And when you say there is nothing the farmer can do, surely there are noise level ordinances that can be enforced, and measures dairy farmers need to undertake to sound proof their operations. I come from a farming background so I appreciate, perhaps more than most, a farmers right to make a living, but I also am entitled (along with my family and children) a right to enjoy my property without being driven mad by this constant vibration. 

It might be hard to understand how awful it is unless you have experienced it on a ongoing basis, 24 hours a day, without break...


----------



## mick1960 (10 Apr 2009)

LadyJane said:


> Very interesting. I wonder why the sound stopped all of a sudden? That is all I want.

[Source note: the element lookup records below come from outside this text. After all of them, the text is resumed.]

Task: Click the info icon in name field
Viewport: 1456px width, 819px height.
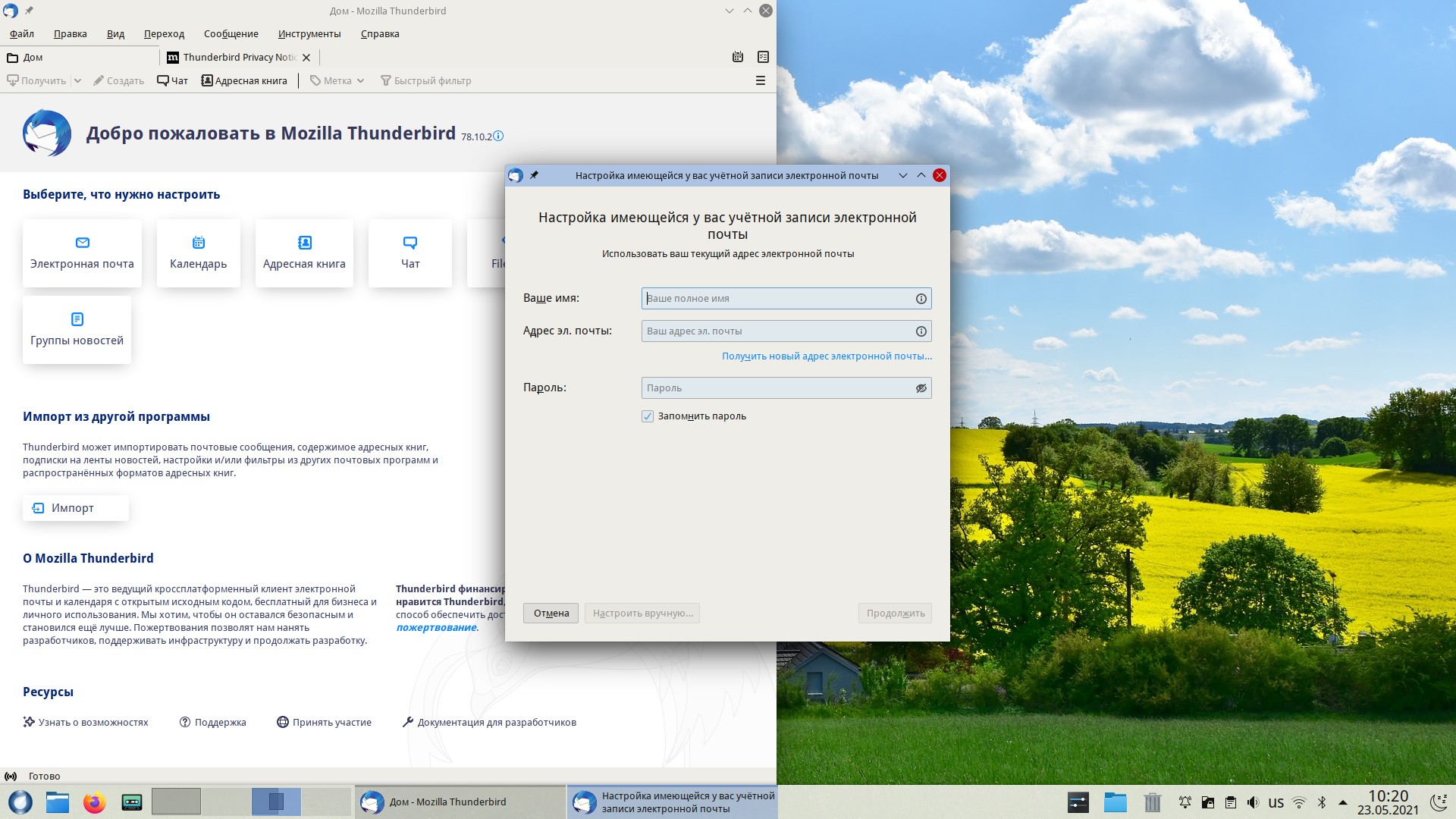Action: pos(921,299)
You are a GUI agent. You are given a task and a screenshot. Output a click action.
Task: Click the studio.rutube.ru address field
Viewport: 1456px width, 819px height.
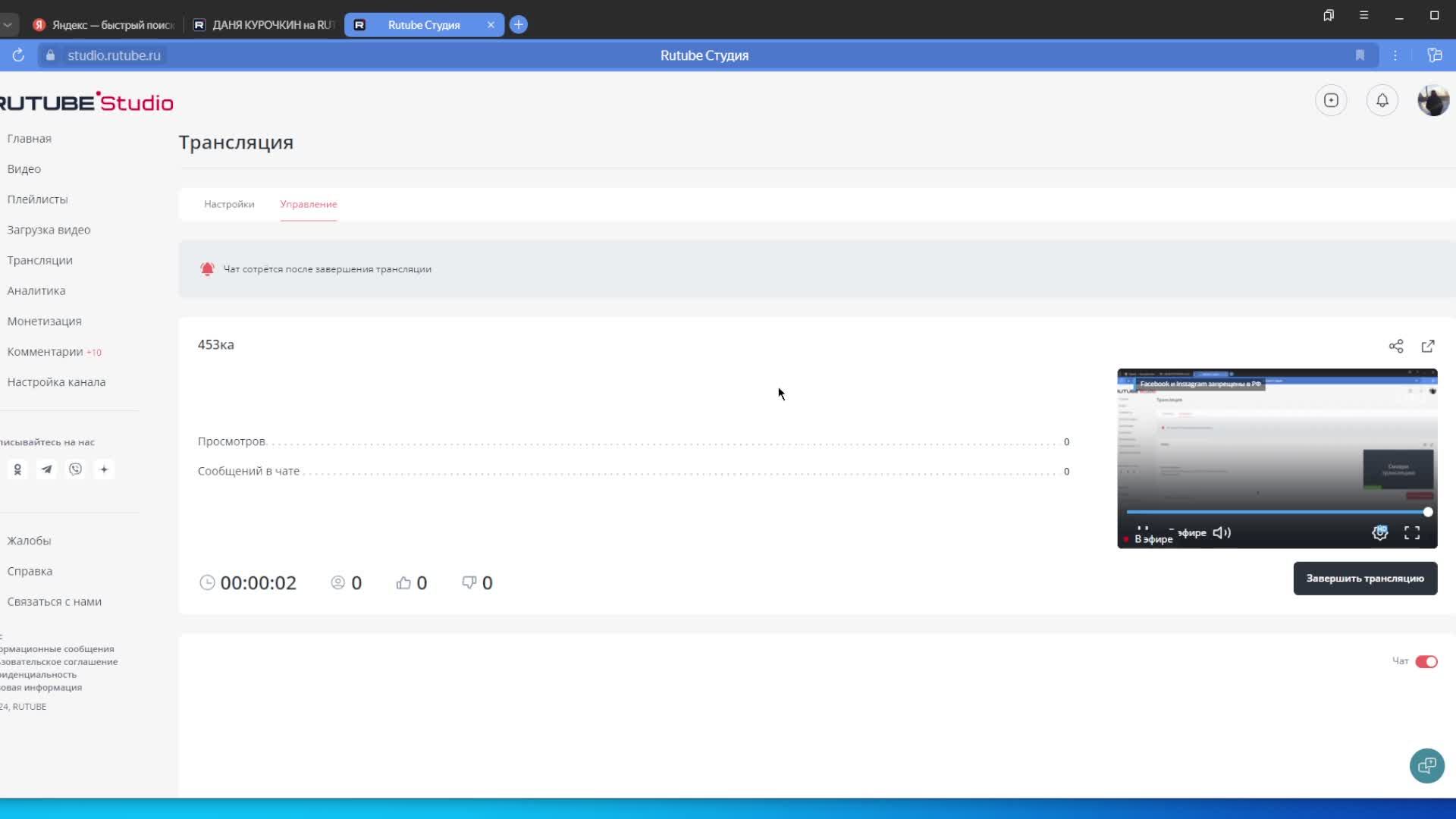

The sound stopped because the machinery was turned off.


----------



## LadyJane (10 Apr 2009)

Ok. That makes sense. I wish our farmer would do that. Somehow, I don't think that is a solution the farmer would agree to!  If it was just a couple of hours a day, I wouldn't mind so much.


----------



## mick1960 (10 Apr 2009)

In your case ask the farmer to turn off the equipment to hear if the sound stops (some one in parlour some one in house)  hope that helps[/quote]
Hi, I was suggesting for him to turn the machinery for a short period to make sure the noise was coming from there,
Then get the offending bit of machinery mounted on rubber feet to damp the vibrations, or /and put some sort of acoustic damping material in


----------



## iscritto (10 Apr 2009)

yep, it stopped because he stopped milking. It was great for a bit. To be fair I didn't push him because I was moving out. Maybe the farmer might be able/willing to sound proof the dairy. 
Just one final thought ... is their a ESB Pylon near by. This may also be a source of noise, not sure how far it would travel.


----------



## twenty8 (17 Apr 2009)

From what you are saying there is not much that you can do about the noise levels. If you can't hardly hear it from outside then surely there can't be a noise pollution issue. 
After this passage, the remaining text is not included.